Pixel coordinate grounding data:
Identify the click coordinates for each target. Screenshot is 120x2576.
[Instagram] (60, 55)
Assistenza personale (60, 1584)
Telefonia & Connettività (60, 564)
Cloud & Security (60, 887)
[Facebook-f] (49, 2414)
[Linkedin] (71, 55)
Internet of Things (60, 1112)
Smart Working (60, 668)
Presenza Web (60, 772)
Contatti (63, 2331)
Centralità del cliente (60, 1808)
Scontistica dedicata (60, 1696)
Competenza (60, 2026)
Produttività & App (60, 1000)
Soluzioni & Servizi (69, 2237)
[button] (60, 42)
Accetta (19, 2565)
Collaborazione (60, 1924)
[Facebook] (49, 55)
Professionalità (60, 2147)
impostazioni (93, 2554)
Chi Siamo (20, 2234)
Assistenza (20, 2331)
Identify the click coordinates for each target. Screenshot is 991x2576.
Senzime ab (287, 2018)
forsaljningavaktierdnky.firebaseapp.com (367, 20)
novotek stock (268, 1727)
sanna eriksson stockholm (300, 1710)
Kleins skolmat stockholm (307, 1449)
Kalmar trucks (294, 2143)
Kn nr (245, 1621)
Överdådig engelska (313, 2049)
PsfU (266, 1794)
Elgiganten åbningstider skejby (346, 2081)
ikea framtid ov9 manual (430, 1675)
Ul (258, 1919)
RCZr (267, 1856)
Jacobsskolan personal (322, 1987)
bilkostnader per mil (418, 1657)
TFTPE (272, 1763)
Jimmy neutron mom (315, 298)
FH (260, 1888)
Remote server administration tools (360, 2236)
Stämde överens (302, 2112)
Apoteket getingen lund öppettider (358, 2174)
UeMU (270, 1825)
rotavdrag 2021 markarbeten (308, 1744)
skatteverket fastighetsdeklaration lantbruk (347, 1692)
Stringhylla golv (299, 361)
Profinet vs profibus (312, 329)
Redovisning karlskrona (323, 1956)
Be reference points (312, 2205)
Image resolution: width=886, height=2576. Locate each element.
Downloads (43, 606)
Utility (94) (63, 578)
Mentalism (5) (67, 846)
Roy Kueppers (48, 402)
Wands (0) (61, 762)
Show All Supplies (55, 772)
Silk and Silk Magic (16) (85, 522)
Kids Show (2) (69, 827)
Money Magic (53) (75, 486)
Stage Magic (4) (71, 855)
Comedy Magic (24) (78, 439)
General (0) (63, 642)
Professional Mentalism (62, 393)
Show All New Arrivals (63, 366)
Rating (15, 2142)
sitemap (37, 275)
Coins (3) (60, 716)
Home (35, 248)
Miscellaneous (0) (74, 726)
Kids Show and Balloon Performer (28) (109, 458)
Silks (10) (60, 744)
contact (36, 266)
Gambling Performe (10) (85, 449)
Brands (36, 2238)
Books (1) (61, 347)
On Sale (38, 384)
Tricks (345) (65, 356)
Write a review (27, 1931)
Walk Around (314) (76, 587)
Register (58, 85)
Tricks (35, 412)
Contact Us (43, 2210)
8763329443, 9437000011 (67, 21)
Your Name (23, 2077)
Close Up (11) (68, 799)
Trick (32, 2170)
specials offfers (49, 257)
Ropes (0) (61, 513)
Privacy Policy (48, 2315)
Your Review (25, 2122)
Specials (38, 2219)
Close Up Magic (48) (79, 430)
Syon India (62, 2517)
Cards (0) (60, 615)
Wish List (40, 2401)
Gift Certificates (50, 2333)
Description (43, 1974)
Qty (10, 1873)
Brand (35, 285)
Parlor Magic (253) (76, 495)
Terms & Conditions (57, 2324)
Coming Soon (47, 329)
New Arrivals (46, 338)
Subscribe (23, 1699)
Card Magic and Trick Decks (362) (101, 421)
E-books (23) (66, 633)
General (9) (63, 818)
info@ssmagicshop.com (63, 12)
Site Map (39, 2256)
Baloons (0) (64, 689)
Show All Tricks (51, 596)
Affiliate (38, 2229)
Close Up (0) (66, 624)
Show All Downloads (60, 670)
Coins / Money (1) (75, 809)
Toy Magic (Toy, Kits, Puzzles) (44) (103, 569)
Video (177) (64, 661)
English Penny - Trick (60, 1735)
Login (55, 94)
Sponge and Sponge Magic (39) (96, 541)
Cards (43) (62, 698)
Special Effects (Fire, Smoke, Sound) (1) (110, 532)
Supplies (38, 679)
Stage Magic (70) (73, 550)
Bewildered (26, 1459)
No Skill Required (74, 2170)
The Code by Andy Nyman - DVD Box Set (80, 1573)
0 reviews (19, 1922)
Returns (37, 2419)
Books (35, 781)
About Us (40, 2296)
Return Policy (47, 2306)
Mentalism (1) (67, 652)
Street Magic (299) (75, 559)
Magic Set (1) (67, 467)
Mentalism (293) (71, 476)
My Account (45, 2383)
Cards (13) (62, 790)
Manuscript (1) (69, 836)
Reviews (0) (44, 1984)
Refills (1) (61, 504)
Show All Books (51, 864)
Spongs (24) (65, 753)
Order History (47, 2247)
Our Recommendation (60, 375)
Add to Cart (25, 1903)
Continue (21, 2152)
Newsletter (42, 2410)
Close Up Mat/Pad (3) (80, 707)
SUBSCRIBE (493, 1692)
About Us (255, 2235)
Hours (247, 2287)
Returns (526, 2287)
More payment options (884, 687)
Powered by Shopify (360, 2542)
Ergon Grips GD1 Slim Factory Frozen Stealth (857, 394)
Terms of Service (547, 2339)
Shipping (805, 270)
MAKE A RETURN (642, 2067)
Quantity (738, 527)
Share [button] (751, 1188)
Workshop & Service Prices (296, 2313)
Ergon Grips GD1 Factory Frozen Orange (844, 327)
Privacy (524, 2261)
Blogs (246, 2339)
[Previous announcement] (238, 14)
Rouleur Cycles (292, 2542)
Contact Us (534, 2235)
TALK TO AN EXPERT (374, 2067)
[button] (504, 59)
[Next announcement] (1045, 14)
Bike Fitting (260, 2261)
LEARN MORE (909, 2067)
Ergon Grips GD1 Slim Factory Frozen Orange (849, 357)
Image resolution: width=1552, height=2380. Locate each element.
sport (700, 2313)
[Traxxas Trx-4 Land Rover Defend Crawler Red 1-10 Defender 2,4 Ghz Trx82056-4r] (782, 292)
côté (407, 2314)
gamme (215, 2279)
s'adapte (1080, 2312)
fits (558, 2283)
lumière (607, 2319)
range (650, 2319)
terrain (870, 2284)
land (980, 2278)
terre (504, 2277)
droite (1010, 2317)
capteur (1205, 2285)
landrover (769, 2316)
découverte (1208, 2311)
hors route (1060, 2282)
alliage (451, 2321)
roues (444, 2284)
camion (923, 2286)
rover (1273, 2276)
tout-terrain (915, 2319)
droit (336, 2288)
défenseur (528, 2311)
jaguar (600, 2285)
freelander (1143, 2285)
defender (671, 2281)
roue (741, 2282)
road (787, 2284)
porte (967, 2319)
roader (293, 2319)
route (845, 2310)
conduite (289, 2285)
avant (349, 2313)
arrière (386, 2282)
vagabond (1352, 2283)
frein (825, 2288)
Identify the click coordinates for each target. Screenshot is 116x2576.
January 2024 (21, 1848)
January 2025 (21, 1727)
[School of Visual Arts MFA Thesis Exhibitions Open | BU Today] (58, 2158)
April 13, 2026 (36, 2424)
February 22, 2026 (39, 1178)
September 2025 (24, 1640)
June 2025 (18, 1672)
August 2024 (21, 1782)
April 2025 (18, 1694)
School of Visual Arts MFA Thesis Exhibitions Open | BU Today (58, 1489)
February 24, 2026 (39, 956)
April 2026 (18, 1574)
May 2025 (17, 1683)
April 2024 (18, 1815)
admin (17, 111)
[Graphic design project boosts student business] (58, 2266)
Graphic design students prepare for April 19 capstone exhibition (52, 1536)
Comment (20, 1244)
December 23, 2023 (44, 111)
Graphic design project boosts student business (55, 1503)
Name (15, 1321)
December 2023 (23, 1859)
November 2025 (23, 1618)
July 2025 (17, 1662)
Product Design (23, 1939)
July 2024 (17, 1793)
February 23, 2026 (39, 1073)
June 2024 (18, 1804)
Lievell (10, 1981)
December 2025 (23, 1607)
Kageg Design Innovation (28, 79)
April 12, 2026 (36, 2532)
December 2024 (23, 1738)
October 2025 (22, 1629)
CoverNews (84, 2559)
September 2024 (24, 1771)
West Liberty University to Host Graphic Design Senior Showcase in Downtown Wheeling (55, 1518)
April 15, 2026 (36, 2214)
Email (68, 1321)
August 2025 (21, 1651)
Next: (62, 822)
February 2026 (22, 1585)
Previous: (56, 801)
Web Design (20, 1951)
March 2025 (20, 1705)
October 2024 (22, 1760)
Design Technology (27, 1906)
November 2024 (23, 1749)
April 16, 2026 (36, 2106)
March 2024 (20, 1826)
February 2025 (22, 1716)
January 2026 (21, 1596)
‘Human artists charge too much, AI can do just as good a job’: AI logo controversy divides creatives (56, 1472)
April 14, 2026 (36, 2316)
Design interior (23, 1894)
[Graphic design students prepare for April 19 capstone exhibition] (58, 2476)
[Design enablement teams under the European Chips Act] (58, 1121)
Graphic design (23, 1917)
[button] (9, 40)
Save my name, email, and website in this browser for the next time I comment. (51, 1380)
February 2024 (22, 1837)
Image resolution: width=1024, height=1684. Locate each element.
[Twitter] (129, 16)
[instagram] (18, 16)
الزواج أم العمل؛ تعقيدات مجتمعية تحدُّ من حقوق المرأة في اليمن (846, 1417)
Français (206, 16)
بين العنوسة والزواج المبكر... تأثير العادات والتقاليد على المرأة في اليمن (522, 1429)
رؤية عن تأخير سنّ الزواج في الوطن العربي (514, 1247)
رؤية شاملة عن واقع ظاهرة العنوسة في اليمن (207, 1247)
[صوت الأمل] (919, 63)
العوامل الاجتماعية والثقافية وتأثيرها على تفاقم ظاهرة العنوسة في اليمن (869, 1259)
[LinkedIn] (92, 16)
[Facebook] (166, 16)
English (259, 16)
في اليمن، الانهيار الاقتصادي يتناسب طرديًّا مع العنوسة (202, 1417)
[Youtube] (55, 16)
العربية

WHAT YOU HAVE TO DO
Reproduce exactly the lines that run from the start of the records to the line with "Överdådig engelska (313, 2049)", both included.

EXERCISE SOLUTION
Identify the click coordinates for each target. Screenshot is 120x2576.
[Instagram] (60, 55)
Assistenza personale (60, 1584)
Telefonia & Connettività (60, 564)
Cloud & Security (60, 887)
[Facebook-f] (49, 2414)
[Linkedin] (71, 55)
Internet of Things (60, 1112)
Smart Working (60, 668)
Presenza Web (60, 772)
Contatti (63, 2331)
Centralità del cliente (60, 1808)
Scontistica dedicata (60, 1696)
Competenza (60, 2026)
Produttività & App (60, 1000)
Soluzioni & Servizi (69, 2237)
[button] (60, 42)
Accetta (19, 2565)
Collaborazione (60, 1924)
[Facebook] (49, 55)
Professionalità (60, 2147)
impostazioni (93, 2554)
Chi Siamo (20, 2234)
Assistenza (20, 2331)
Identify the click coordinates for each target. Screenshot is 991x2576.
Senzime ab (287, 2018)
forsaljningavaktierdnky.firebaseapp.com (367, 20)
novotek stock (268, 1727)
sanna eriksson stockholm (300, 1710)
Kleins skolmat stockholm (307, 1449)
Kalmar trucks (294, 2143)
Kn nr (245, 1621)
Överdådig engelska (313, 2049)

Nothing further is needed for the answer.